The 401k plan has evolved substantially since it was first introduced more than 30 years ago. Although taxpayers were able to begin saving to a 401k in 1982, it wasn't until 1991 that the most recent version of the plan was devised and implemented.

A 401k retirement plan is a financial savings plan established by employers for employees. Workers make a salary deferral—meaning they set aside a small part of their paychecks—during each pay period, to which an employer may make a matching contribution. Earnings build up and taxes are deferred.

Although the plan offers a reasonable way to save a substantial sum, the IRS does place a cap on the percentage of salary than can be deferred during each pay period. There are also special regulations for how and when an employee can begin using the funds in their 401k. In most cases, an employer will hire an outside financial planner to help organize these funds, and they can help clarify how each company's 401k account works.

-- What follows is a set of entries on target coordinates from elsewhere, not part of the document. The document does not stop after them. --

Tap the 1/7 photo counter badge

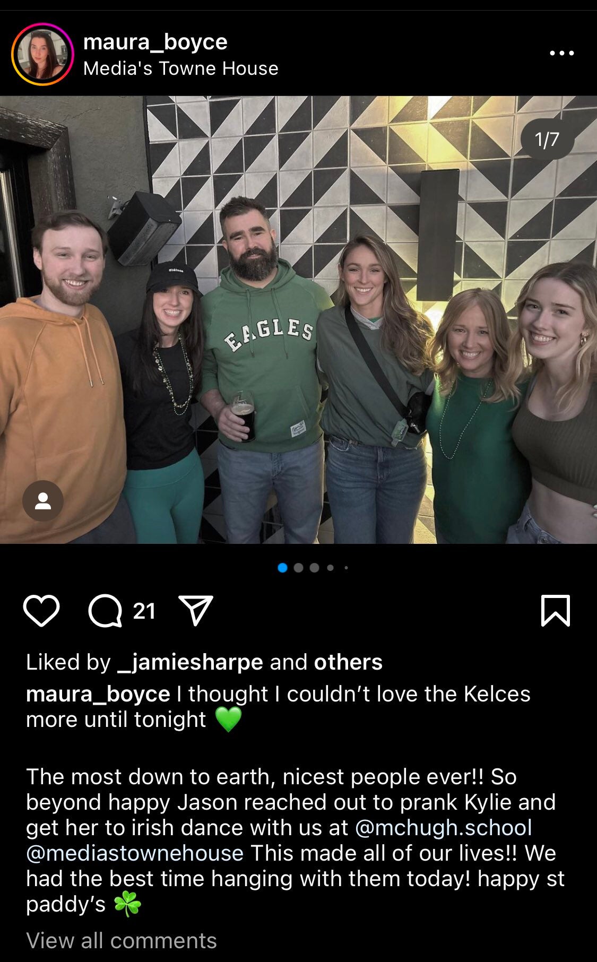pos(547,140)
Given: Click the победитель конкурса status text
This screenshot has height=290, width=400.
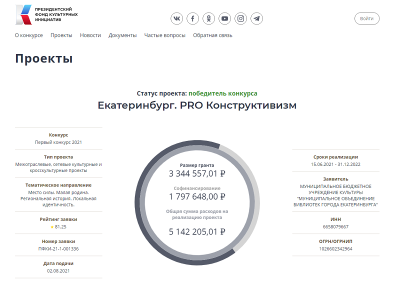Looking at the screenshot, I should pos(223,94).
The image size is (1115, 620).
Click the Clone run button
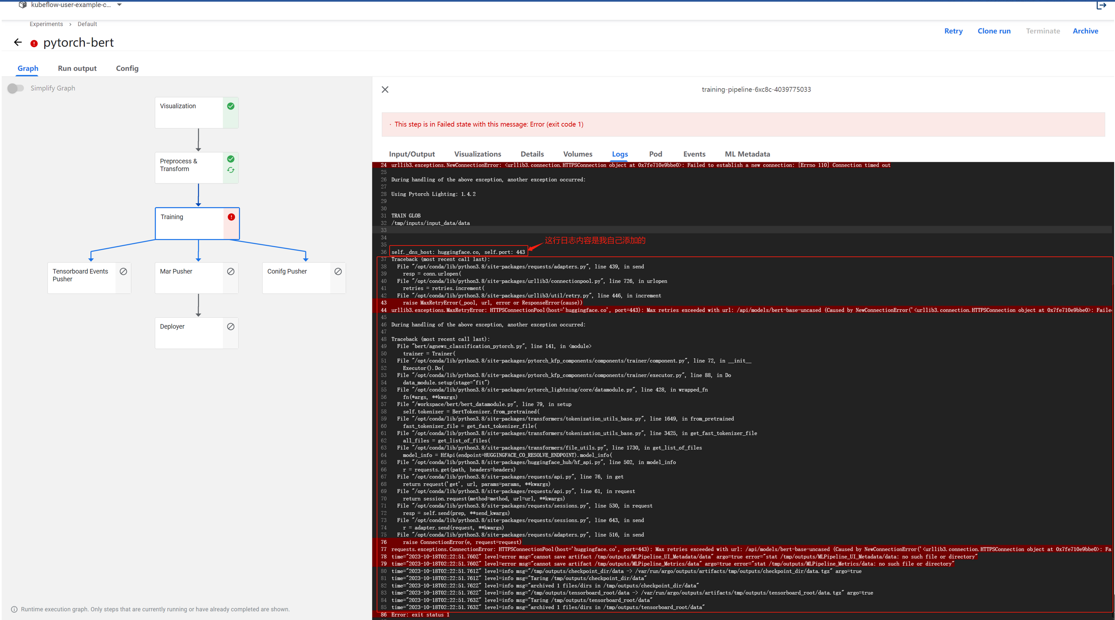[994, 31]
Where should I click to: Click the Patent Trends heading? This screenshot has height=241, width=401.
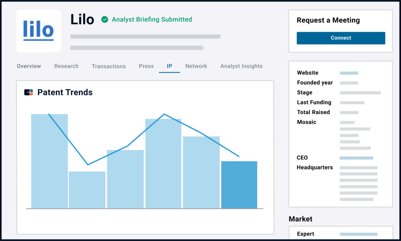coord(65,92)
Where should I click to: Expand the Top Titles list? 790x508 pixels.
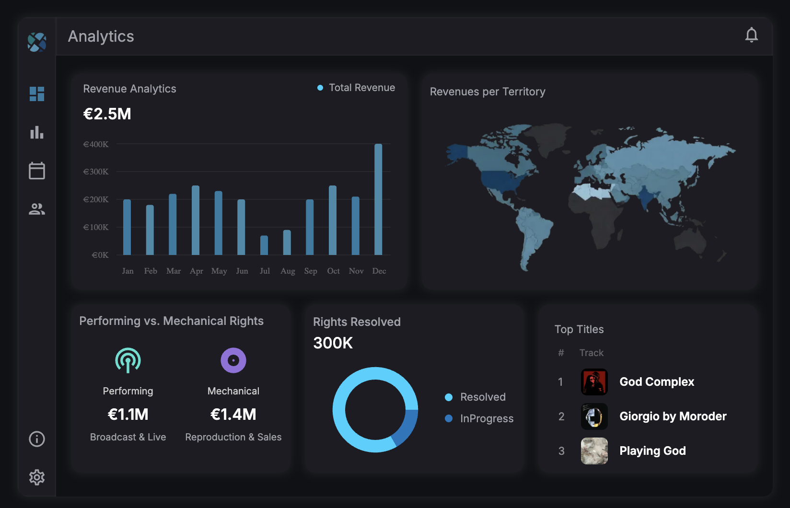[x=579, y=329]
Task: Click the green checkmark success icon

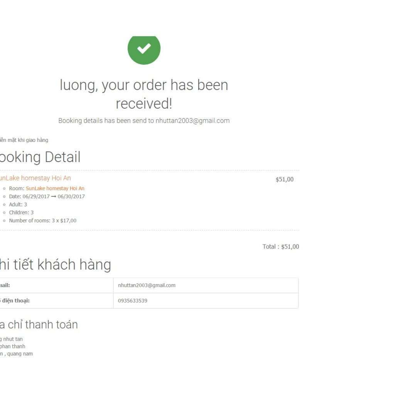Action: click(144, 50)
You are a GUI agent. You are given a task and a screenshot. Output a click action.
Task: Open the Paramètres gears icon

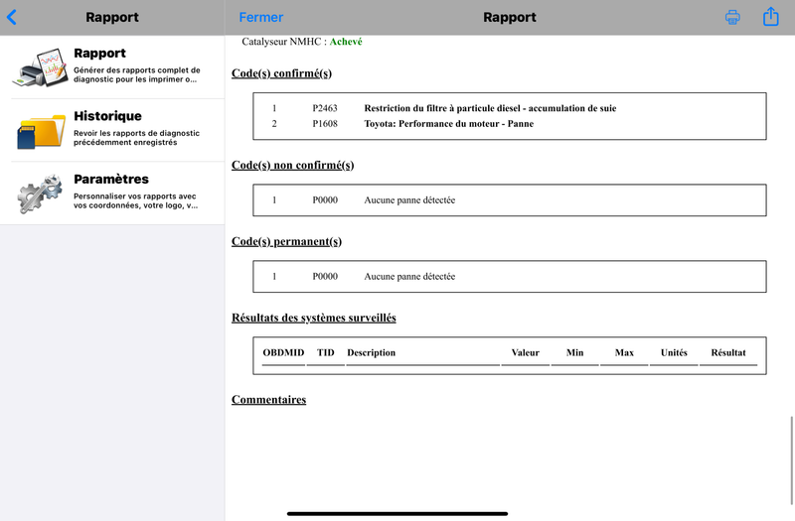40,194
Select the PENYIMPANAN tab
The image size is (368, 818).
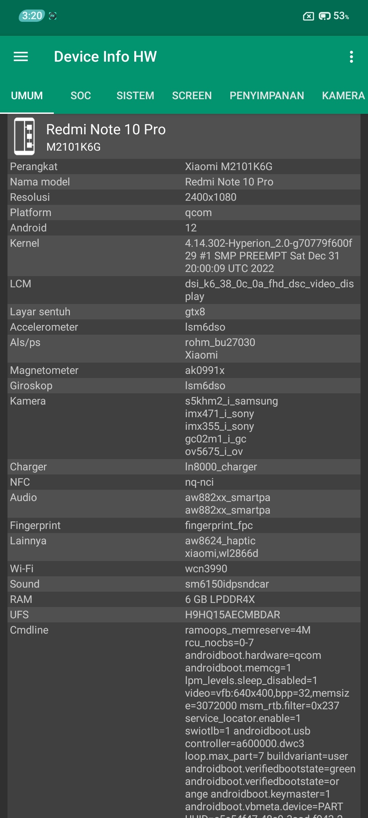click(x=267, y=95)
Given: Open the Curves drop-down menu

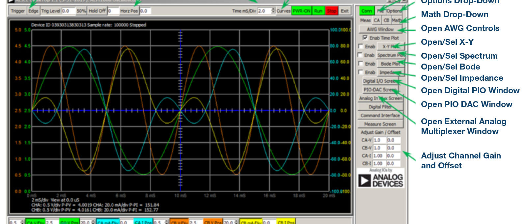Looking at the screenshot, I should 283,11.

Helping Employees Save Money

A 401k plan is a great way for employers to attract employees and keep them loyal to a company. It helps workers earn extra money for retirement, provides 401k tax deductions, and directly deposits savings and earnings into a protected account. Most importantly, it helps employees build up a substantial nest-egg investment to help them retire at a reasonably early age.

That's why many investors recommend new employees get involved in their company's 401k plan as soon as possible. The earlier you start—say in their mid- to late-20s, the younger you'll be for eligible retirement. Even if retiring to Florida sounds like the distant future for someone just out of college, it always pays to think ahead; a 401k and is a critical part of a sound financial plan.